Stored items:
------------------------------------------------------------

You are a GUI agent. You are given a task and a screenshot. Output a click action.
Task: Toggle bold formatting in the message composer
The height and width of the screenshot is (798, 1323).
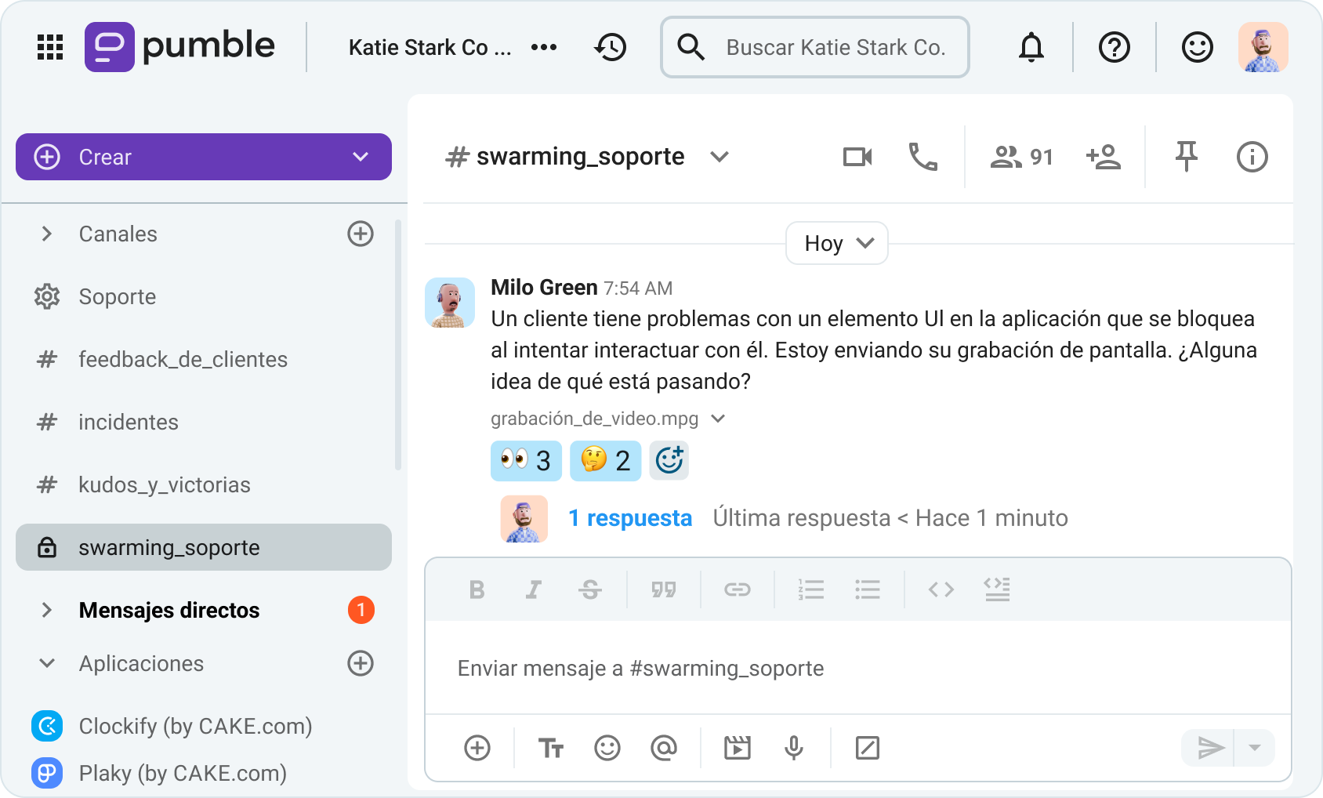(x=477, y=589)
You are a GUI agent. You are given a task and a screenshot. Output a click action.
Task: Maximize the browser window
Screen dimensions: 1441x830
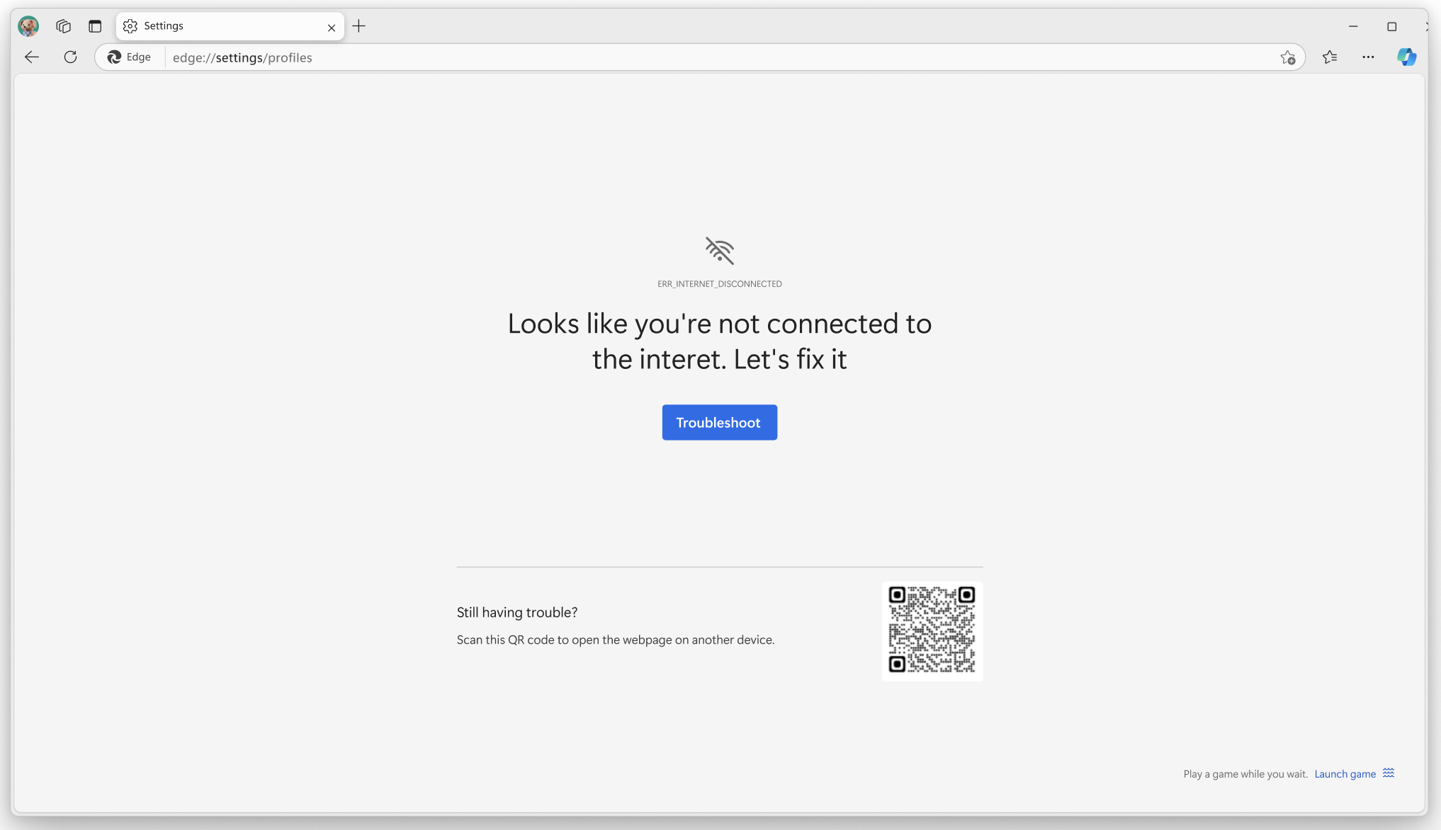click(1391, 26)
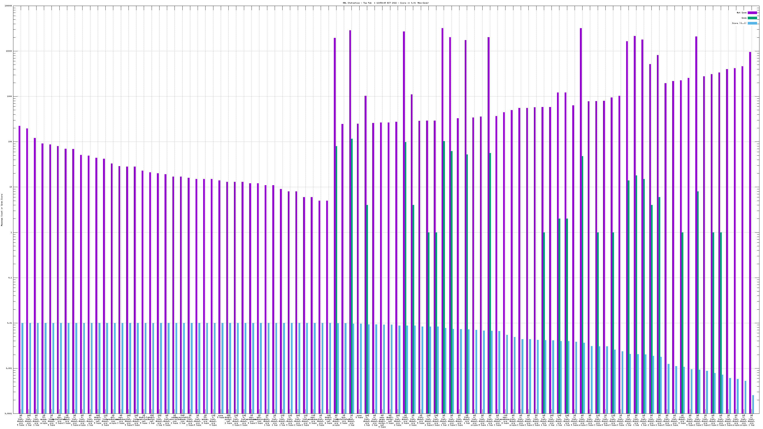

------------------------------------------------------------

● Instructions for the task
Beginning with the line that contains "Task: Maximize the browser window" in the data above, please copy each line exactly until the last line, both ends included, skipping any pictures.

● Result of the task
Task: Maximize the browser window
Screen dimensions: 1441x830
click(1391, 26)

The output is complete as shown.